For patients with cerebral palsy, managing overall health and well-being can be a day-to-day challenge.
The pediatric neurodevelopmental disorder caused by damage to the brain, generally before or around the time of birth, results in a wide range of physical and developmental problems, such as altered muscle tone, loss of control of movements, decreased strength and balance, and problems with walking or sitting, in addition to a wide range of medical and cognitive difficulties, such as swallowing, seizures and orthopaedic abnormalities.
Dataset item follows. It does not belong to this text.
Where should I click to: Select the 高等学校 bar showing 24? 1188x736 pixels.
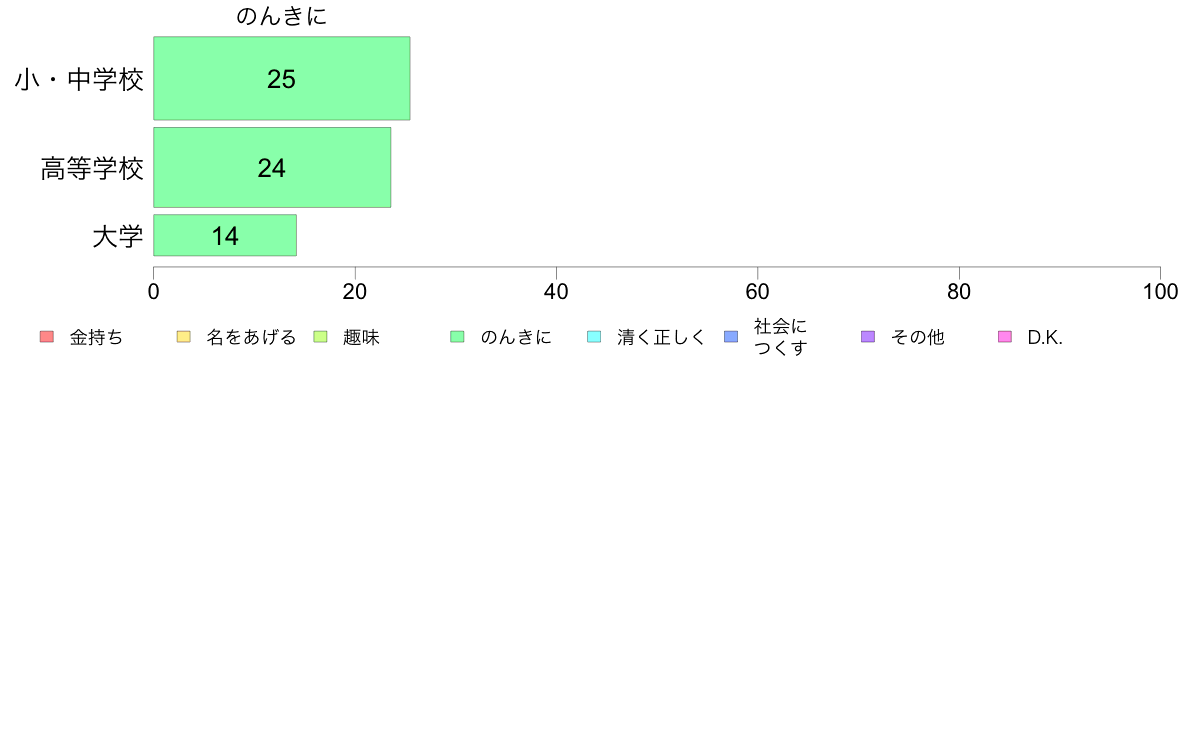click(272, 168)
As a father of a child with cerebral palsy, Mark Peterson, PhD, MS, FACSM, assistant professor of physical medicine and rehabilitation, has dedicated his career to improving the scientific evidence and clinical care of individuals with cerebral palsy.
Peterson is among a small group of international researchers working to increase awareness of long-term health concerns in the growing population.
Traditionally, he explains, research in patients with cerebral palsy has been focused on pediatrics patients, but these individuals can and do live long lives, and there hasn’t been as much research on how the disorder affects them once they reach adulthood.
Peterson and colleague, Edward Hurvitz, MD, professor and chair of physical medicine and rehabilitation, published two recent papers highlighting new aspects of managing overall health in patients with cerebral palsy.
In a study published December 2015 in JAMA (JAMA 2015;314:2303-2305), the two researchers and their colleagues measured the prevalence of eight lifestyle-related chronic health conditions in both adults with cerebral palsy and those without. They determined adults with cerebral palsy were between two and five times more likely to have secondary chronic health conditions, such as diabetes and high blood pressure, than adults without cerebral palsy.
The findings raised questions about how to prevent or reduce the conditions among the high-risk population.
“Because cerebral palsy results in accelerated loss of mobility with age, individuals tend to experience more fatigue and have greater muscle and joint pain over time. We found physical inactivity and immobility were strongly associated with these chronic health conditions,” Peterson says. “Therefore, we need to strongly consider how these health complications could further impact this population, and how we can prevent or reduce these conditions among individuals with cerebral palsy through their lifespan.”
Peterson and colleagues have been working to address physical inactivity and immobility in patients with cerebral palsy. In fact, they recently published the first paper (Dev Med Child Neurol 2016;58:798-808) to describe cerebral palsy-specific exercises and physical activity recommendations.
“Before this paper, exercise in this population was founded on what we would think of as physical therapy in children,” Peterson says. “Some types of exercises or physical activities were thought to potentially exacerbate symptoms in patients with cerebral palsy, but that’s all but been disproved at this point.”
The paper is a framework for fellow clinicians to use as a reference point for recommending exercises and physical activity for patients with cerebral palsy.
Peterson adds that many adults with cerebral palsy do not meet exercise guidelines and spend significant amounts of time being sedentary. That sedentary behavior puts individuals—not only those with cerebral palsy—at risk for metabolic and cardiovascular diseases.
“The first step towards being healthy is simply reducing excess sedentary behavior,” he says.
In the future, Peterson hopes to expand the boundaries of research for patients with cerebral palsy beyond the University of Michigan.
“We’re trying hard to move towards having an international consortium of experts who can collect data, increase sample sizes and write papers together, in an effort to improve the state of research and infrastructure for individuals with cerebral palsy,” he says.